What you should do:
Exact copies of all the entries below are expected in the answer.

(Data items)

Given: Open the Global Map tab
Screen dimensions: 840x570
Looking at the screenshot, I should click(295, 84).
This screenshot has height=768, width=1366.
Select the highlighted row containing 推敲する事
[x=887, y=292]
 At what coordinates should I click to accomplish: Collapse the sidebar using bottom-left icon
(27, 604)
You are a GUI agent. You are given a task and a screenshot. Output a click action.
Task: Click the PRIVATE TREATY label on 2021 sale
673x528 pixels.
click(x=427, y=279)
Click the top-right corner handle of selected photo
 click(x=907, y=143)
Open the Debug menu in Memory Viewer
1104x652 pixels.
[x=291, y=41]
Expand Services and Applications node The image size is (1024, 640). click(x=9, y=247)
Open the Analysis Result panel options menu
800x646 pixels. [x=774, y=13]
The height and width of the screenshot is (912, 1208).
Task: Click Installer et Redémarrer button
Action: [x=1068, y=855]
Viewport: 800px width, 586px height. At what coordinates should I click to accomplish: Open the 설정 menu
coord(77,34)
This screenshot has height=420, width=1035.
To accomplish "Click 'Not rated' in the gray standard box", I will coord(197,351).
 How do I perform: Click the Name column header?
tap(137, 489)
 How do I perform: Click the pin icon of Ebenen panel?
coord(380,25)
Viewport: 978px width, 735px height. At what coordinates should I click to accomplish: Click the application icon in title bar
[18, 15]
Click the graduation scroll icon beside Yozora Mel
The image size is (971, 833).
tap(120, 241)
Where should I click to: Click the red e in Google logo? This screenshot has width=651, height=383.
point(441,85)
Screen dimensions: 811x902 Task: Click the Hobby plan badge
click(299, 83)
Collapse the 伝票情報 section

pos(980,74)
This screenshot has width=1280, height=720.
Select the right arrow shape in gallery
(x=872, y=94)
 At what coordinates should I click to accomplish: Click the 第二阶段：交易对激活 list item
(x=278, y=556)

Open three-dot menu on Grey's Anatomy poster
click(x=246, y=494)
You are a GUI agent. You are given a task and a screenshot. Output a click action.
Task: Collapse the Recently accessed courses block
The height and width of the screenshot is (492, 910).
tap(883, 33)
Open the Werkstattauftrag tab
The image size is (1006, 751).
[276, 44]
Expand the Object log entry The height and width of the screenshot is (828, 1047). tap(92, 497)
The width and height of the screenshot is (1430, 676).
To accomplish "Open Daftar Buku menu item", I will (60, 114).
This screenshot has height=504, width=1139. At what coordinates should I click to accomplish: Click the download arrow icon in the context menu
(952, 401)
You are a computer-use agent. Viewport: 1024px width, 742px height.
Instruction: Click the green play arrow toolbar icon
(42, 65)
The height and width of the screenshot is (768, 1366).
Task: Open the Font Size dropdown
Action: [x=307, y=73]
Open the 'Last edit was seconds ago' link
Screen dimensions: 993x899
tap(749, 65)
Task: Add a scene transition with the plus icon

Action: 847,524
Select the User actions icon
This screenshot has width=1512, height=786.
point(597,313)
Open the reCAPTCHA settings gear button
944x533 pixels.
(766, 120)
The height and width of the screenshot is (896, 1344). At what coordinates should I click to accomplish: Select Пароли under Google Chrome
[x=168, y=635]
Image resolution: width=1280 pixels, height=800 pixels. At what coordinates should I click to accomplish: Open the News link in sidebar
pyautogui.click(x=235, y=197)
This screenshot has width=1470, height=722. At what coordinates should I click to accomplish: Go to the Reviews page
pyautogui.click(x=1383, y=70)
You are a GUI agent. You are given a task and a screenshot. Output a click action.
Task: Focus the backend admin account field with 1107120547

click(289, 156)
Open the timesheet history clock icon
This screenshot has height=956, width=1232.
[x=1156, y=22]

Answer area:
Given: Open the Global Map tab
Screen dimensions: 840x570
Looking at the screenshot, I should click(295, 84).
This screenshot has height=768, width=1366.
Select the highlighted row containing 推敲する事
[x=887, y=292]
 At what coordinates should I click to accomplish: Collapse the sidebar using bottom-left icon
(27, 604)
You are a GUI agent. You are given a task and a screenshot. Output a click action.
Task: Click the PRIVATE TREATY label on 2021 sale
673x528 pixels.
click(x=427, y=279)
Click the top-right corner handle of selected photo
 click(x=907, y=143)
Open the Debug menu in Memory Viewer
1104x652 pixels.
[x=291, y=41]
Expand Services and Applications node The image size is (1024, 640). click(x=9, y=247)
Open the Analysis Result panel options menu
800x646 pixels. [x=774, y=13]
The height and width of the screenshot is (912, 1208).
Task: Click Installer et Redémarrer button
Action: [x=1068, y=855]
Viewport: 800px width, 586px height. At what coordinates should I click to accomplish: Open the 설정 menu
coord(77,34)
This screenshot has height=420, width=1035.
To accomplish "Click 'Not rated' in the gray standard box", I will coord(197,351).
 How do I perform: Click the Name column header?
tap(137, 489)
 How do I perform: Click the pin icon of Ebenen panel?
coord(380,25)
Viewport: 978px width, 735px height. At what coordinates should I click to accomplish: Click the application icon in title bar
[18, 15]
Click the graduation scroll icon beside Yozora Mel
The image size is (971, 833).
tap(120, 241)
Where should I click to: Click the red e in Google logo? This screenshot has width=651, height=383.
point(441,85)
Screen dimensions: 811x902 Task: Click the Hobby plan badge
click(299, 83)
Collapse the 伝票情報 section

pos(980,74)
This screenshot has width=1280, height=720.
Select the right arrow shape in gallery
(x=872, y=94)
 At what coordinates should I click to accomplish: Click the 第二阶段：交易对激活 list item
(x=278, y=556)

Open three-dot menu on Grey's Anatomy poster
click(x=246, y=494)
You are a GUI agent. You are given a task and a screenshot. Output a click action.
Task: Collapse the Recently accessed courses block
The height and width of the screenshot is (492, 910).
tap(883, 33)
Open the Werkstattauftrag tab
The image size is (1006, 751).
[276, 44]
Expand the Object log entry The height and width of the screenshot is (828, 1047). tap(92, 497)
The width and height of the screenshot is (1430, 676).
To accomplish "Open Daftar Buku menu item", I will (60, 114).
This screenshot has height=504, width=1139. At what coordinates should I click to accomplish: Click the download arrow icon in the context menu
(952, 401)
You are a computer-use agent. Viewport: 1024px width, 742px height.
Instruction: Click the green play arrow toolbar icon
(42, 65)
The height and width of the screenshot is (768, 1366).
Task: Open the Font Size dropdown
Action: [x=307, y=73]
Open the 'Last edit was seconds ago' link
Screen dimensions: 993x899
tap(749, 65)
Task: Add a scene transition with the plus icon

Action: 847,524
Select the User actions icon
This screenshot has width=1512, height=786.
point(597,313)
Open the reCAPTCHA settings gear button
944x533 pixels.
(766, 120)
The height and width of the screenshot is (896, 1344). At what coordinates should I click to accomplish: Select Пароли under Google Chrome
[x=168, y=635]
Image resolution: width=1280 pixels, height=800 pixels. At what coordinates should I click to accomplish: Open the News link in sidebar
pyautogui.click(x=235, y=197)
This screenshot has width=1470, height=722. At what coordinates should I click to accomplish: Go to the Reviews page
pyautogui.click(x=1383, y=70)
You are a GUI agent. You are given a task and a screenshot. Output a click action.
Task: Focus the backend admin account field with 1107120547

click(289, 156)
Open the timesheet history clock icon
This screenshot has height=956, width=1232.
[x=1156, y=22]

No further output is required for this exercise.